The Principle of Reconciliation

Reconciling the world not as it is, but as it should be.

TL;DR

At the heart of resilient systems lies a deceptively simple feedback loop: observe reality, compare it against an ideal, and act to align the two. This principle, reconciliation, is what makes systems self-healing, adaptable, and robust in the face of change and failure.

Desired vs. Actual: A Systemic Tension

Every resilient system embodies a tension: the difference between the desired state and the actual state. This delta isn’t just a bug, it’s the whole point. Reconciliation exists because divergence is inevitable. But more importantly, because it’s recoverable.

We often talk about reconciliation in infrastructure terms, but it's more fundamental than that. It’s a control loop. It's Kubernetes. It's your thermostat. It's the immune system.

From Roots in Kubernetes

Reconciliation has deep roots in the design of Kubernetes, which introduced a powerful pattern: controllers continuously observe actual system state and work to make it match a declarative desired state. This is not just configuration management, it’s resilience as architecture.

The genius of the Kubernetes controller pattern lies in its simplicity:

1. Watch: Observe relevant state.

2. Compare: Compute the delta between desired and actual.

3. Act: Make changes to move actual toward desired.

And then repeat. Forever.

Workqueues: The Backbone of Reconciliation

Central to this architecture is the workqueue. It decouples events from processing, ensuring that:

• Work is retried until it succeeds.

• Transient errors don’t result in lost updates.

• Concurrency is bounded and controlled.

The workqueue doesn’t hold events, it holds keys. This subtle difference enables level-based reconciliation. Rather than reacting to events (edge-triggered), we simply treat the events as just another nudge to check that the entire state of the world referenced by our key is in its desired state (not just whatever change prompted the event). This shift in how we think about processing data is what makes the system idempotent and resilient. The same input key can be processed repeatedly with no side effects when no change is needed.

Idempotency and No-Ops as a Feature

A well-architected reconciler leans hard on idempotency: doing the same thing twice has the same effect as doing it once. This makes reconciliation loops safe to retry and compose, but it also makes the efficiency of “no-op” reconciliations paramount.

Segmenting Desired State: Layers of Abstraction

In Kubernetes, we often model complex systems as a stack of controllers, each owning a level of abstraction. One controller reconciles a Custom Resource Definition (CRD), another reconciles lower-level Deployment or StatefulSet objects, and yet another manages Pods.

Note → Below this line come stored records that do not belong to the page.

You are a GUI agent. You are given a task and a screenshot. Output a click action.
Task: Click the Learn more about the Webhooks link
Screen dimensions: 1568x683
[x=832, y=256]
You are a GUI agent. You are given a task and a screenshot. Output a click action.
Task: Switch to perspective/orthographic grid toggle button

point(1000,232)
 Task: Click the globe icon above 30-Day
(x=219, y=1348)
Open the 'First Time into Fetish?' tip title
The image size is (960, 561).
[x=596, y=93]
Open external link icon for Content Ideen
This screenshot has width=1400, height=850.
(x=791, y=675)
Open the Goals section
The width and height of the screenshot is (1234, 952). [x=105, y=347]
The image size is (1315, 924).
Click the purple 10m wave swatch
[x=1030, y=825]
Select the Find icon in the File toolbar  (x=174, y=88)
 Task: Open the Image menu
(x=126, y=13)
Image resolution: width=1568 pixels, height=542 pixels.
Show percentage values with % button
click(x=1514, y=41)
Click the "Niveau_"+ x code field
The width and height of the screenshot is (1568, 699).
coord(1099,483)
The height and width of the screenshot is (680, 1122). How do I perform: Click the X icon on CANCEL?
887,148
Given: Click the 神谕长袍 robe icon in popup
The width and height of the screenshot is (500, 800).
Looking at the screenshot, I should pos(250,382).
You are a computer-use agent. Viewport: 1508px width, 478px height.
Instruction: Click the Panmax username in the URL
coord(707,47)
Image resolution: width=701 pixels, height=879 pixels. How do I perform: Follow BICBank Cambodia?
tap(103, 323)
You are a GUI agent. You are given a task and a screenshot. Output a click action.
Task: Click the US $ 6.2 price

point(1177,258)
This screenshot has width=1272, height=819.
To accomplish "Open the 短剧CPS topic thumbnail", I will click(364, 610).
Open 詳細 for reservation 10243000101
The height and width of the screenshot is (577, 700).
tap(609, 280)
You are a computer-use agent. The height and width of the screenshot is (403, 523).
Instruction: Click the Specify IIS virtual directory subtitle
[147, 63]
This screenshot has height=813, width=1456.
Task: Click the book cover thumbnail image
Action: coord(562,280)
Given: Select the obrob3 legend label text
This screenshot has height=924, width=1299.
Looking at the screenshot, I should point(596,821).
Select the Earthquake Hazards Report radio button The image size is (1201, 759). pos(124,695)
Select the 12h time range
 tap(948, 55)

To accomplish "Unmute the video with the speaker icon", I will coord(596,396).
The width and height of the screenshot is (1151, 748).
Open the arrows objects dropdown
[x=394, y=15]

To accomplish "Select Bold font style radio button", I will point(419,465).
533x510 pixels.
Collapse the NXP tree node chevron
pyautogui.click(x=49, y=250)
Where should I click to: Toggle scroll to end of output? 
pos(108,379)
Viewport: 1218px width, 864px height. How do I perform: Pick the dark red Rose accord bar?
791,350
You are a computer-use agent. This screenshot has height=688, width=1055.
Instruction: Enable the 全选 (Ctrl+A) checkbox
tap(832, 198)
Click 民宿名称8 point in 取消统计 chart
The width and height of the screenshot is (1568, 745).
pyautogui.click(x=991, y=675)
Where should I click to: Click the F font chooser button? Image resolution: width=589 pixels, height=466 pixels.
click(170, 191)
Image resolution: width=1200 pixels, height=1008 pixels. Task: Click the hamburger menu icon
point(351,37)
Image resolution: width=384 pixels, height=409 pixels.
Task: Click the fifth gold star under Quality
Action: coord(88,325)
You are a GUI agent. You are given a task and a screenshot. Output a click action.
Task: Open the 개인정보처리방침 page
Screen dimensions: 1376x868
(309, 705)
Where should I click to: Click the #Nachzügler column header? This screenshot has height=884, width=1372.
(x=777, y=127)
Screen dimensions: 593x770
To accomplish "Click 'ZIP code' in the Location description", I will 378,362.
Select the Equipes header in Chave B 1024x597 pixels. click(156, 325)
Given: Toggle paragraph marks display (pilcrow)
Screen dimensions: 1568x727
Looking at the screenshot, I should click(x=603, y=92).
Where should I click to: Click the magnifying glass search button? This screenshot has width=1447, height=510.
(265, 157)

This layering of desired state enables:

• Separation of concerns.

• Reuse of common abstractions.

• Modularity and composability.

Each layer has its own desired and actual state, forming a nested chain of reconciliations. Together, they converge toward an eventual system-wide desired state.

This technique of segmentation can be used to help make complex reconciliation loops simpler and partition “expensive” aspects from other facets that are less expensive or “free.”

Why This Matters

Reconciliation is the foundation of systems that survive change. Systems that react, not just to inputs, but to reality. It’s what allows infrastructure to adapt, self-heal, and maintain integrity without manual intervention.

Like immutability, ephemerality, and minimalism, reconciliation is a principle that scales. It’s the scaffolding on which we build resilience.

This principle is central to how we build and distribute container images at Chainguard. From making sure that we have built and published images with all of the latest updates, to making sure our customers have received all of the images to which they are entitled.

Closing Thought

If we accept that systems will drift, then reconciliation is not optional, it’s essential. And the best reconciliations don’t just react to change; they are resilient in the face of change.